All this time I assumed that the would of/could of/should ofs were Terry Pratchett’s doing. Surely the great Neil Gaiman, the man who created the critically acclaimed Sandman series, wouldn’t stoop to using such hackneyed dialogue. This is why I avoided Pratchett’s books for so long and blissfully continued enjoying Gaiman’s works. Have I been wrong this whole time? This is bothersome. Why you ask? Allow me to deconstruct the tweet.
You know how a missed or bad note in a song rankles your ear? Would of/could of/should of similarly jars my eye. More accurately it’s jars my inner ear or my brain. Of is a preposition, it links a noun to another word. Have is a verb. Consider the sentence, “If I had won money at the casino, I would of gone to the store.” Since it’s not linking any noun, “would of” makes no sense syntactically. Okay, perhaps you believe such conventions belong to the grammar nazis and instead you agree with Gaiman’s intent that its usage says something about a character. Fine. Other than conveying the character isn’t smart enough to know the difference between of and have, what else is it saying? Nothing, it’s nebulous. We might assume that the character didn’t progress past the 8th grade, but do we know that? Probably not unless it’s defined. I would argue there are better, clearer ways to convey a character. Isn’t clarity one of the goals of good storytelling?

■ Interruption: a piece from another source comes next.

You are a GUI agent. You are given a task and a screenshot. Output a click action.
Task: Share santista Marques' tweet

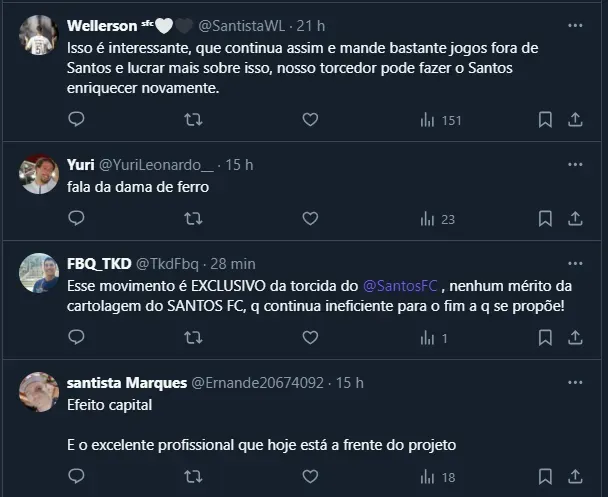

Maybe you feel I’m being too rigid. Maybe you’re thinking, “Oh please, that leaves nothing to the imagination. Where’s your sense of adventure? Where’s your sense of whimsy?” This leads to his penultimate thought, “Especially for humorous effect”. Working in the comedy realm over 20 years, I can’t think of any example where using would of/could of/should of has had any comedic effect other than its use in rants about it. How meta! If you have an example where it’s been used for humorous effect, I’d love to read it or hear it. Please share below. If not, perhaps we can acknowledge that its proliferation and use is borne from laziness. I’ve had people defend would of/could of/should of’s use because as they say, “I read it in a book.” There’s the rub.
Personally, I think Gaiman could’ve been more succinct by saying, “Not a fan.”